Insurance group Aviva merged with Friends Life group to form newly operating Aviva and Friends Life.
The £11bn turnover Friends Life was acquired on the 13th April 2015 by Aviva, in a takeover that cost Aviva £5.6bn. The merged company has now been confirmed and is trading as of the 14th April 2015.
Aviva’s share price rose by nearly 2% after the announcement that the merger had been successfully completed, making it one of the biggest rising share listings of the day.
The analysts at Barclays had been quite for a few days, as they were part of the team advising the merger between Aviva and Friends Life, but with the merger announced publically, they have changed Aviva’s rating from ‘underweight’ to ‘overweight’ due to the strengthened balance sheet and the improved (reduced) leverage ratio. The Barclays analysts also suggested that Friends Life would help Aviva’s cash generation.
Barclay’s analysts also commented on the deal Aviva got for Friends Life, and said that they thought Friends Life was an underappreciated, cash generative asset that they had got for an excellent price. They also believe Friends Life had very little gearing and as an asset rich business, would help Aviva to reduce their own gearing in turn.
Statistical ratings organisation Fitch Ratings have said that they believe the management team, resources, facilities and experienced staff will be capable of bringing about the changes set out.

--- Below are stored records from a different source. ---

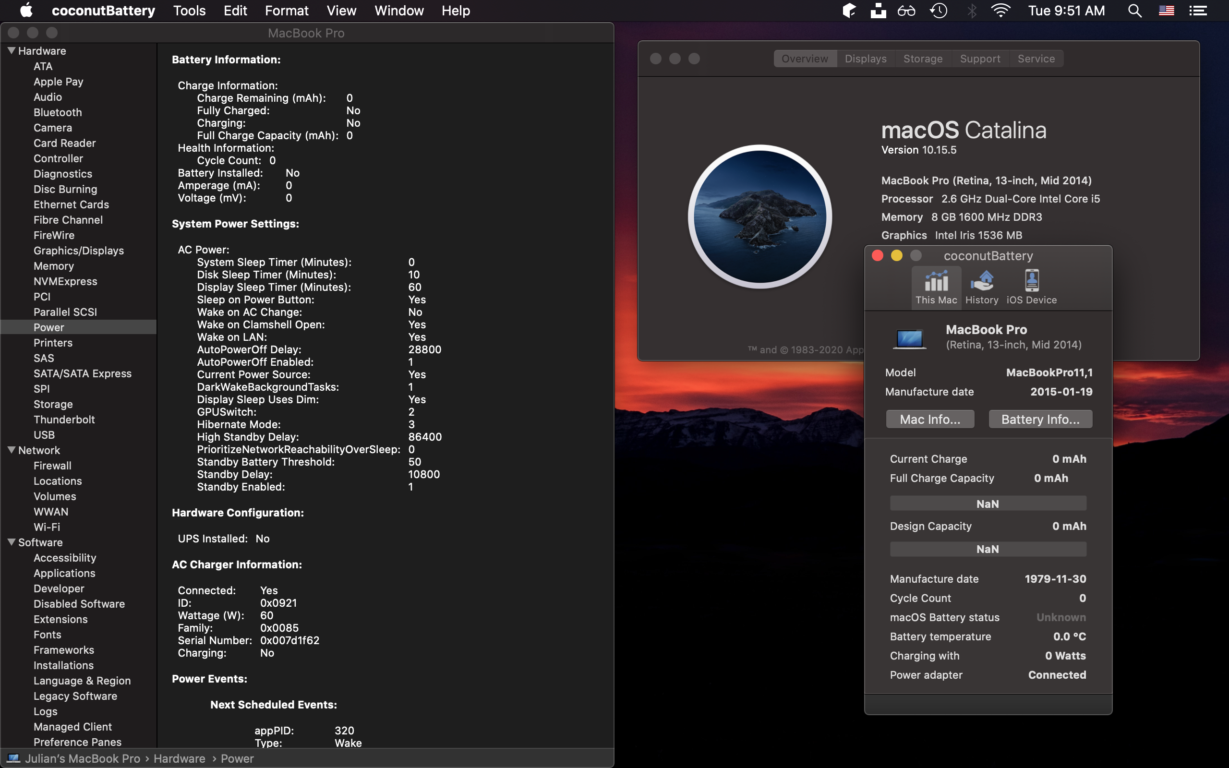The height and width of the screenshot is (768, 1229).
Task: Open Notification Center list icon
Action: [1198, 11]
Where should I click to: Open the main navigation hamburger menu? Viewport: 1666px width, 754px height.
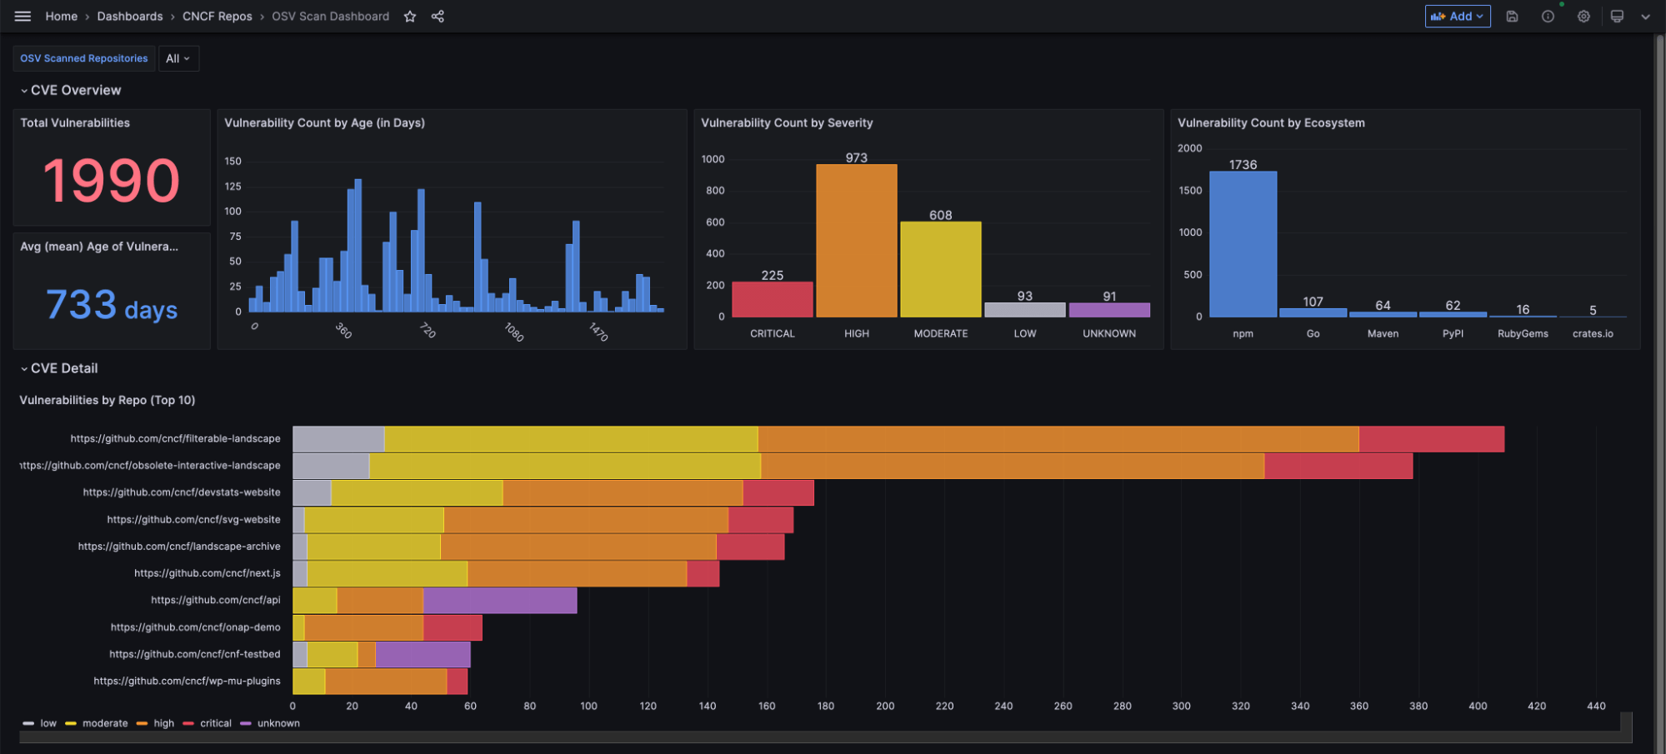[x=23, y=16]
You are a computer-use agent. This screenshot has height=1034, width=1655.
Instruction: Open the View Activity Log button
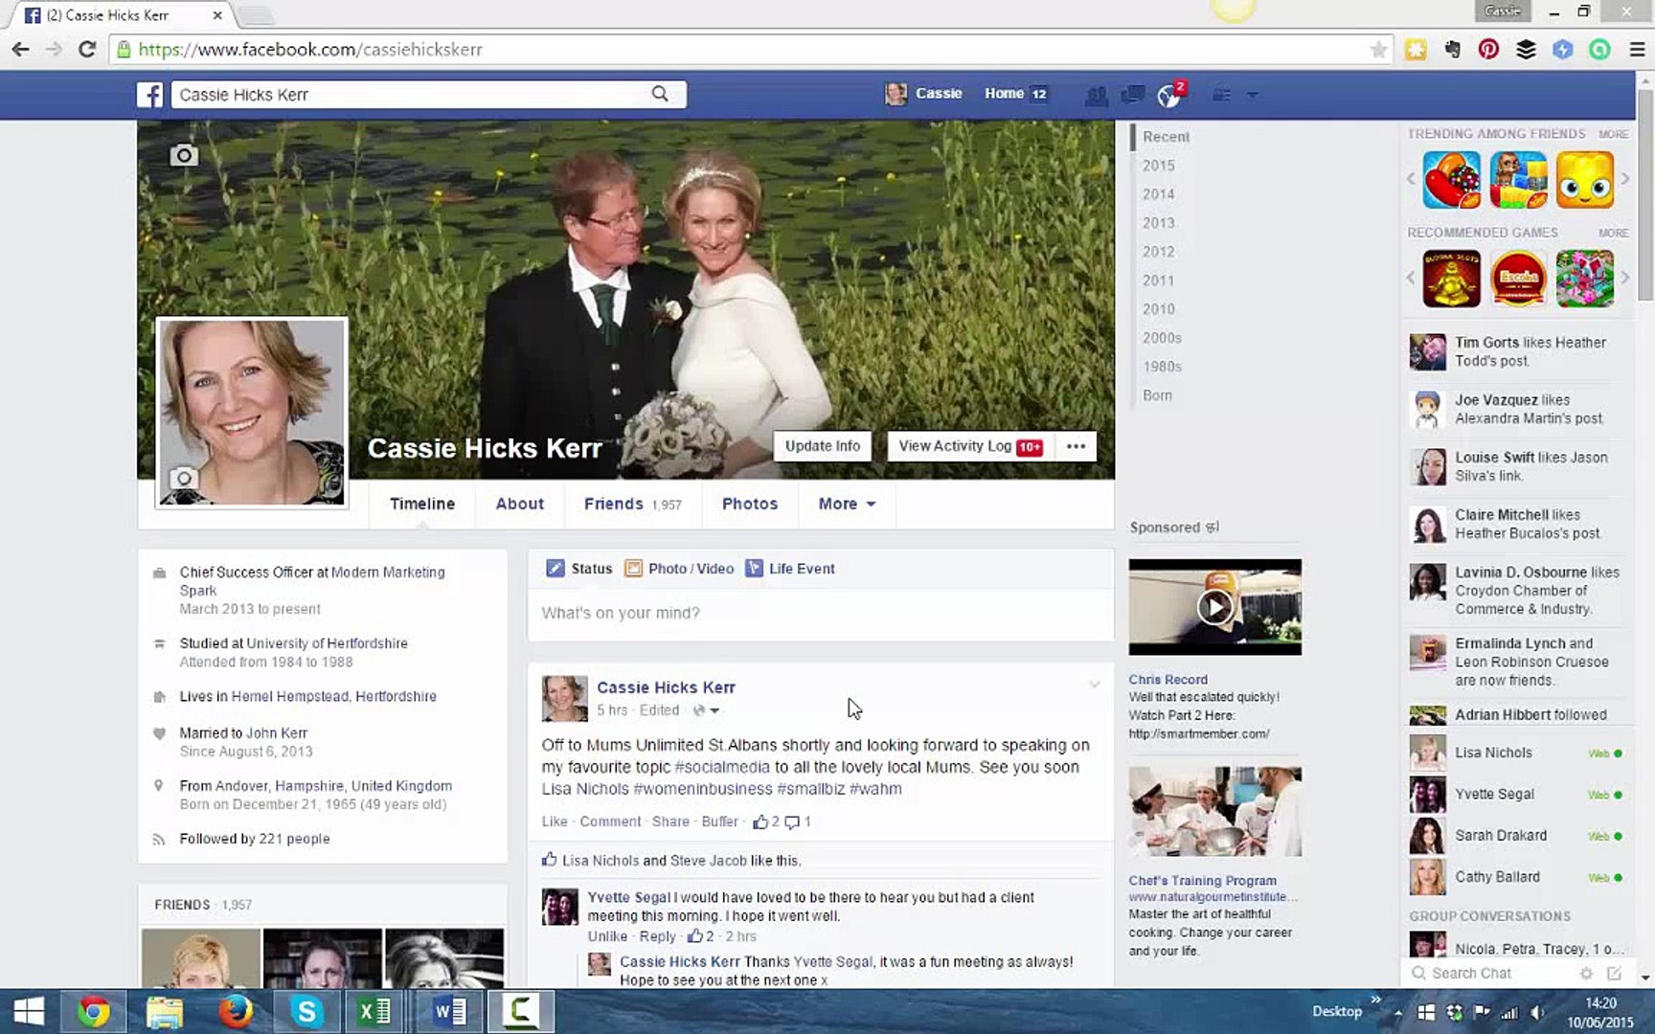(965, 445)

The merger will potentially have some unpleasant outcomes for workers of the firms, as plans have been announced to get rid of around 1500 jobs as part of the £233m in costs that are planned annually after the companies are integrated in 2017.
From an enlarged workforce of 31,000 employees post merger, the company has not highlighted any particular teams that the job cuts will be aimed at, and have said they will be as organic as possible.